● **Aim of the task**
Write out every one of the rows below without changing a single character.

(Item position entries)

※

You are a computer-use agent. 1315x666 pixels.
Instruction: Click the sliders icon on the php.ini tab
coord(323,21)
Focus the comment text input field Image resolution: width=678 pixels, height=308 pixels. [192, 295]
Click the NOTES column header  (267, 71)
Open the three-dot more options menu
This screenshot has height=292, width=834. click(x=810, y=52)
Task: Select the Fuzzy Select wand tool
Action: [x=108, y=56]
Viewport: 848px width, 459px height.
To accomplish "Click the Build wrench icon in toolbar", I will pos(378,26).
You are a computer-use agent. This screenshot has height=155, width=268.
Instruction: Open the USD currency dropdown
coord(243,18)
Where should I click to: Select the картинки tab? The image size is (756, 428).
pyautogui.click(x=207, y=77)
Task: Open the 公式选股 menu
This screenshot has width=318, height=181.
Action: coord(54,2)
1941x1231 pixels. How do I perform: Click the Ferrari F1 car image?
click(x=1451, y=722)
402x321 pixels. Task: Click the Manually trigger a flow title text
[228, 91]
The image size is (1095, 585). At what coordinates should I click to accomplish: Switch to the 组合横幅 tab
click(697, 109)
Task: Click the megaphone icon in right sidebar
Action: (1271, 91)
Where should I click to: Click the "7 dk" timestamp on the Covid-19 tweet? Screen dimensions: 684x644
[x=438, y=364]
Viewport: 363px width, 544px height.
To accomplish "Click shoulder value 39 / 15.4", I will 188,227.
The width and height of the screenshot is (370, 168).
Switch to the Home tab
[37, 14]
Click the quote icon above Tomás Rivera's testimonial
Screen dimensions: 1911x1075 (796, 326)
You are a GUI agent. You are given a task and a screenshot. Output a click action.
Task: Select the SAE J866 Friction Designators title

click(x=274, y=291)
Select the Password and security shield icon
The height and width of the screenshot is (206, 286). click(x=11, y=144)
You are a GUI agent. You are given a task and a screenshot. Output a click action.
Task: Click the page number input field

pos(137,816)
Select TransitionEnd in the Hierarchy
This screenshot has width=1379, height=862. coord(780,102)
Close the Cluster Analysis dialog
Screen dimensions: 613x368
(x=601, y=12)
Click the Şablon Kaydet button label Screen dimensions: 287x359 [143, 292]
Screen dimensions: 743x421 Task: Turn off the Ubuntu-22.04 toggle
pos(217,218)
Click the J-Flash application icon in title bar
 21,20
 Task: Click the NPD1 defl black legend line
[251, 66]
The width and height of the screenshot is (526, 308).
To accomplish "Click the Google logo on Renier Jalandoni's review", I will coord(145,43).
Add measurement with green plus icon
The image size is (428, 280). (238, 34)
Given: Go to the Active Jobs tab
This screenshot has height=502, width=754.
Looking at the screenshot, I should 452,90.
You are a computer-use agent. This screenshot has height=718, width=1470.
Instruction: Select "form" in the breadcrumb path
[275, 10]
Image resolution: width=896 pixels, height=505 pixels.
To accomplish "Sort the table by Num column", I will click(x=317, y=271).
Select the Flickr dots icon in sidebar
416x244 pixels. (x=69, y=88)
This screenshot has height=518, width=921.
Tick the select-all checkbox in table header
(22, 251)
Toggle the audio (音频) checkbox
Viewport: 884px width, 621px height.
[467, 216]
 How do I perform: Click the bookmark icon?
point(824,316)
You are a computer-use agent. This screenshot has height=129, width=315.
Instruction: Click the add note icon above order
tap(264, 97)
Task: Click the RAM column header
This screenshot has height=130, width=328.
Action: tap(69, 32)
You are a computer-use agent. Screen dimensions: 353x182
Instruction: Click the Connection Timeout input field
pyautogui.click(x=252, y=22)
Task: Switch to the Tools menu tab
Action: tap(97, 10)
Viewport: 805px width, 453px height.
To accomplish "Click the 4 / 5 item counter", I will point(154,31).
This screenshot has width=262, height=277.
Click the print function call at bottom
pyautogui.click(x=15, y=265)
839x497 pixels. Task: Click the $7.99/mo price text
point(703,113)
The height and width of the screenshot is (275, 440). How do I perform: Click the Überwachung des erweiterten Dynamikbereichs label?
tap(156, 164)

※

● **Expected answer**
You are a computer-use agent. 1315x666 pixels.
Instruction: Click the sliders icon on the php.ini tab
coord(323,21)
Focus the comment text input field Image resolution: width=678 pixels, height=308 pixels. [192, 295]
Click the NOTES column header  (267, 71)
Open the three-dot more options menu
This screenshot has height=292, width=834. click(x=810, y=52)
Task: Select the Fuzzy Select wand tool
Action: [x=108, y=56]
Viewport: 848px width, 459px height.
To accomplish "Click the Build wrench icon in toolbar", I will pos(378,26).
You are a computer-use agent. This screenshot has height=155, width=268.
Instruction: Open the USD currency dropdown
coord(243,18)
Where should I click to: Select the картинки tab? The image size is (756, 428).
pyautogui.click(x=207, y=77)
Task: Open the 公式选股 menu
This screenshot has width=318, height=181.
Action: coord(54,2)
1941x1231 pixels. How do I perform: Click the Ferrari F1 car image?
click(x=1451, y=722)
402x321 pixels. Task: Click the Manually trigger a flow title text
[228, 91]
The image size is (1095, 585). At what coordinates should I click to accomplish: Switch to the 组合横幅 tab
click(697, 109)
Task: Click the megaphone icon in right sidebar
Action: (1271, 91)
Where should I click to: Click the "7 dk" timestamp on the Covid-19 tweet? Screen dimensions: 684x644
[x=438, y=364]
Viewport: 363px width, 544px height.
To accomplish "Click shoulder value 39 / 15.4", I will 188,227.
The width and height of the screenshot is (370, 168).
Switch to the Home tab
[37, 14]
Click the quote icon above Tomás Rivera's testimonial
Screen dimensions: 1911x1075 (796, 326)
You are a GUI agent. You are given a task and a screenshot. Output a click action.
Task: Select the SAE J866 Friction Designators title

click(x=274, y=291)
Select the Password and security shield icon
The height and width of the screenshot is (206, 286). click(x=11, y=144)
You are a GUI agent. You are given a task and a screenshot. Output a click action.
Task: Click the page number input field

pos(137,816)
Select TransitionEnd in the Hierarchy
This screenshot has width=1379, height=862. coord(780,102)
Close the Cluster Analysis dialog
Screen dimensions: 613x368
(x=601, y=12)
Click the Şablon Kaydet button label Screen dimensions: 287x359 [143, 292]
Screen dimensions: 743x421 Task: Turn off the Ubuntu-22.04 toggle
pos(217,218)
Click the J-Flash application icon in title bar
 21,20
 Task: Click the NPD1 defl black legend line
[251, 66]
The width and height of the screenshot is (526, 308).
To accomplish "Click the Google logo on Renier Jalandoni's review", I will coord(145,43).
Add measurement with green plus icon
The image size is (428, 280). (238, 34)
Given: Go to the Active Jobs tab
This screenshot has height=502, width=754.
Looking at the screenshot, I should 452,90.
You are a computer-use agent. This screenshot has height=718, width=1470.
Instruction: Select "form" in the breadcrumb path
[275, 10]
Image resolution: width=896 pixels, height=505 pixels.
To accomplish "Sort the table by Num column", I will click(x=317, y=271).
Select the Flickr dots icon in sidebar
416x244 pixels. (x=69, y=88)
This screenshot has height=518, width=921.
Tick the select-all checkbox in table header
(22, 251)
Toggle the audio (音频) checkbox
Viewport: 884px width, 621px height.
[467, 216]
 How do I perform: Click the bookmark icon?
point(824,316)
You are a computer-use agent. This screenshot has height=129, width=315.
Instruction: Click the add note icon above order
tap(264, 97)
Task: Click the RAM column header
This screenshot has height=130, width=328.
Action: tap(69, 32)
You are a computer-use agent. Screen dimensions: 353x182
Instruction: Click the Connection Timeout input field
pyautogui.click(x=252, y=22)
Task: Switch to the Tools menu tab
Action: tap(97, 10)
Viewport: 805px width, 453px height.
To accomplish "Click the 4 / 5 item counter", I will point(154,31).
This screenshot has width=262, height=277.
Click the print function call at bottom
pyautogui.click(x=15, y=265)
839x497 pixels. Task: Click the $7.99/mo price text
point(703,113)
The height and width of the screenshot is (275, 440). How do I perform: Click the Überwachung des erweiterten Dynamikbereichs label?
tap(156, 164)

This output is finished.